Feeling fairly confident I could bluff my way through this review, I happened to come across a legitimate evaluation of g/r/a/n/d in my favorite alternative weekly, and quickly realized that I was out of my league. The reviewer noted the smell of truffle oil rising from a macaroni and cheese dish. I wouldn’t know what truffle oil smelled like if I was lathered in it. Nevertheless, I pressed on, primarily because I was starving. Upon entering the g/r/a/n/d, the first thing I noticed is that the owners have taken a slice of Manhattan and wedged it into Bank Street. During cocktail hour, I was introduced to the man who has done the review I had perused earlier. Philip Innes is a well-known, fluent food writer who apparently has hit every restaurant in the Northern Hemisphere. (When I asked him where a guy could get a decent Mexican meal in Connecticut, he told me to go to New London. Sorry Phil, but that would have to be one helluva burrito to get me to drive two hours for it.) Philip likes g/r/a/n/d, which is about as good as endorsement as you can get around here. Atmospherically, g/r/a/n/d is a restaurant dressed up as a lounge. High ceilings, austere walls, sleek post-modern furnishings and a huge, back-lit wall behind the bar that changed colors continuously, creating an effect similar to steal a line from my new friend Phil’s column communal mood ring.

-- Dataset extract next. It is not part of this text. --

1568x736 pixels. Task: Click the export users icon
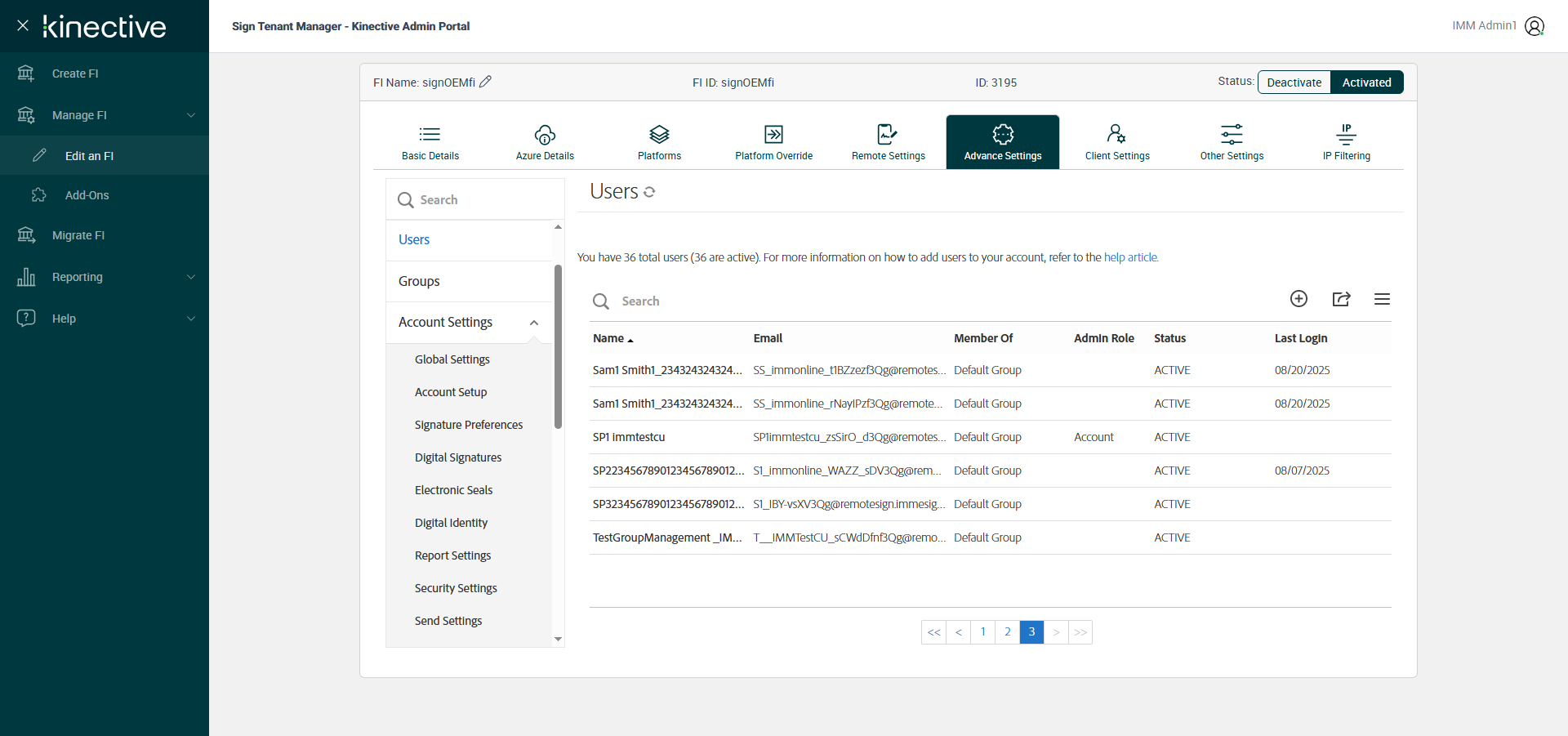pyautogui.click(x=1341, y=299)
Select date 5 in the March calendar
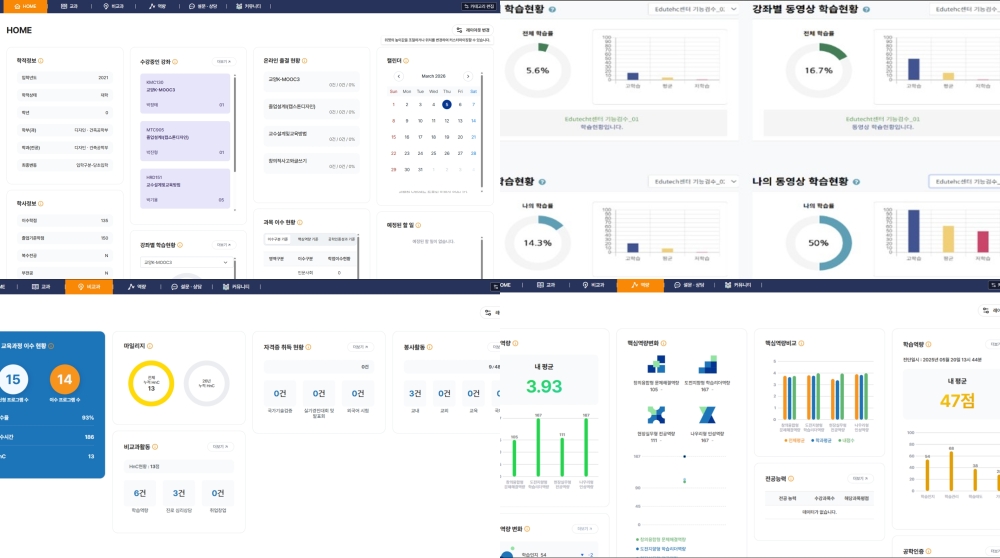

The g/r/a/n/d has a beautiful people feel that reminded me of places where young single men learn how to handle rejection. Comfort food with a twist takes on a new earning after being blown off by a secretary from UBS Warburg.

The kitchen lavished us with dishes such as mac and cheese with truffles and gruyere, which I found out is a type of cheese good food and education (what a country!) braised short ribs, which were succulent (how’s that for a food review word) and lobster bruschetta.

For what it’s worth, I say find a date or friend and head to g/r/a/n/d for the trippy colored wall, the good-looking crowd, the inventive food and Tribeca-flavored atmosphere.